Michael Albert
Participatory
economics is a set of institutions for accomplishing production, consumption,
and allocation while meeting people’s needs and furthering their development;
is a set of institutions designed to propel equity, solidarity, diversity, and
self-management; is a set of institutions centered upon democratic councils,
remuneration according to effort and sacrifice, balanced job complexes, and
participatory planning; is a set of institutions that answers the question: if
not capitalism, what do you want?
Participatory
economic program is a set of demands meant to win improvements in people’s
lives in the short run while laying the basis for more gains and the eventual
winning of a participatory economy in the long run. It includes demands for…
- …just
rewards — including profit, wealth, inheritance, luxury, and income taxes,
affirmative action, full employment, minimum wage supports, social wage
supports, reverse income taxes, higher wages, and also just rewards inside
our movements.
- …self-management
— including workers’ and consumers’ councils, democratized information
access, democratized workplace decision-making, consumer power over
production norms, democratized budgets, and also self-management inside our
own movements.
- …dignified
work — including upgrading degrading jobs, regulating overly empowering
jobs, creating balanced jobs, empowering all workers, and also dignifying
and balancing work in our own movements.
- …participatory
planning — including council infrastructure and democratic knowledge
disbursement, social regulation of prices, expansion of qualitative
descriptive information, enlargement of solidarity, placing human needs
above profitability, democratizing budgets, winning more leisure and less
labor, and also participatory allocation inside our movements.
- …democratized
and just international relations (which are the subject of many other ZNet
Commentaries) including abolishing the World Bank, IMF, and WTO and
instituting in their place democratic agencies subordinate to the will of
local populations and seeking to regulate world trade and exchange to the
benefit of the worst off participants.
All
the above has been discussed in this series of parecon commentaries and now one
final step concludes the series.
Suppose
we adopt a participatory program encompassing all the above. What do we then
highlight as our central demand? What feature becomes the lynchpin of our
efforts, the element that produces public visibility and widespread support?

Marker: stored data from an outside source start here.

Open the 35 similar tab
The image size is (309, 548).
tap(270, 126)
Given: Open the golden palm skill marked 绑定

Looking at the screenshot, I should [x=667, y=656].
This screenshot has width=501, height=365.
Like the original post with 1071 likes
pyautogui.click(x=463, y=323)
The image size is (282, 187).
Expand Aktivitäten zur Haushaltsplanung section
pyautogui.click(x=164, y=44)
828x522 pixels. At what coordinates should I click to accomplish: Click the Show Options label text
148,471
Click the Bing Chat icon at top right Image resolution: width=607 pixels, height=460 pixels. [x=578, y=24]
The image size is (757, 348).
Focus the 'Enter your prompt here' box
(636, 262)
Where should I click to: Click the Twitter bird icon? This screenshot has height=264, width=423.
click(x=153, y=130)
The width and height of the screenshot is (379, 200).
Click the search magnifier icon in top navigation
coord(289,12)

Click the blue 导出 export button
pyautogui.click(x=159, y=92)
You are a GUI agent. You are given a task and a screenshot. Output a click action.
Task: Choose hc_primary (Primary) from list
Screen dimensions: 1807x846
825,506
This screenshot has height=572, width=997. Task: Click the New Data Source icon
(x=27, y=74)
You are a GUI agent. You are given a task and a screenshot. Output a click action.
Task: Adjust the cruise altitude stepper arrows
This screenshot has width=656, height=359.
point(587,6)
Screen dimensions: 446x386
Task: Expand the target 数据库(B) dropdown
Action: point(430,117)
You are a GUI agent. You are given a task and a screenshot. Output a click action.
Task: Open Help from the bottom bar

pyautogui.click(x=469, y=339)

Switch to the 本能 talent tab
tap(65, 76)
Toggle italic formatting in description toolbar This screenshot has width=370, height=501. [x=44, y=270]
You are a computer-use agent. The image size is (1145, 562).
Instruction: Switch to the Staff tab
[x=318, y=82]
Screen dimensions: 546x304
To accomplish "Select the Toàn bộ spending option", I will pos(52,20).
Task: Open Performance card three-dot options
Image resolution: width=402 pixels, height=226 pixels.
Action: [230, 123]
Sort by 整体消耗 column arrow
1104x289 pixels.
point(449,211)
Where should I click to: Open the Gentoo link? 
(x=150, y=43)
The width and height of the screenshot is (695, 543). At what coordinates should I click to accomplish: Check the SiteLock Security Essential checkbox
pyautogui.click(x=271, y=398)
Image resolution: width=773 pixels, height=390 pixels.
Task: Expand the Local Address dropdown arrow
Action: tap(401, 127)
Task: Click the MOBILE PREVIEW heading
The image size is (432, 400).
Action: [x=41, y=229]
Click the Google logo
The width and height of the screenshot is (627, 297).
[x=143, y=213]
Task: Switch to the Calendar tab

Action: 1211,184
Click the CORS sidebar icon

What is our version of “abolish slavery,” “get the vote,” “end the
war,” “free my people”? What current demand within the broad program can
best:
(a)
address needs that people currently feel
(b)
propel parecon consciousness-raising
(c)
empower people to seek still more, and
(d)
and galvanize people to win sought gains and simultaneously advance the
encompassing broader program it is part of?
I
am going to hazard a guess…very loosely and broadly, and obviously not refined.
-
We
demand one quarter less work time for everyone, plus a parallel one quarter
drop in wage and bonus income for the top quarter income earners in society
(including an additional quarter profit tax on their income from capital),
no change in total wage income for the middle half of society, and a one
quarter raise in total wage income for the bottom quarter of society.
-
We
demand overtime must be paid at twice the rate of normal time and firms
cannot hire or maintain overtime workers while there are applicants for
normal time labor.
-
We
provide that anyone who wishes to work beyond three quarters of their
current load can do so, but only in special employment programs initiated
and paid by the government, administered locally by workers and consumers,
and directed at improving local health care, education, social services,
public housing, or other basic functions in poor communities where pay for
this “surplus” work would be at twice the minimum wage (and the minimum
wage, by the above requirements, would be two-thirds above what it was
before this demand is won, until other pressures raise it still further).
-
We
demand the government invest in social programs including: training the
unemployed to fill newly open work positions, training folks in previously
unemployed or unskilled jobs to take up higher skilled work left unattended
by the reduction in workload of the currently well employed, oversight of
the whole system in each workplace by unions and worker’s councils, the
research and activism to pare away currently socially useless labor in
advertising and similar worthless pursuits, and service work for those
wanting to add their energies to advancing health care, education, social
services, public housing, etc.
The
work reduction and income altering scenario releases – I think — more income
than it hands out, assuming any resultant lost output is confined to useless and
pointless products. But does the freed income (equal to one quarter of the
current wages, bonuses, and profits of the top quarter income earners in
society) fall short of the costs of the job program plus the costs of training?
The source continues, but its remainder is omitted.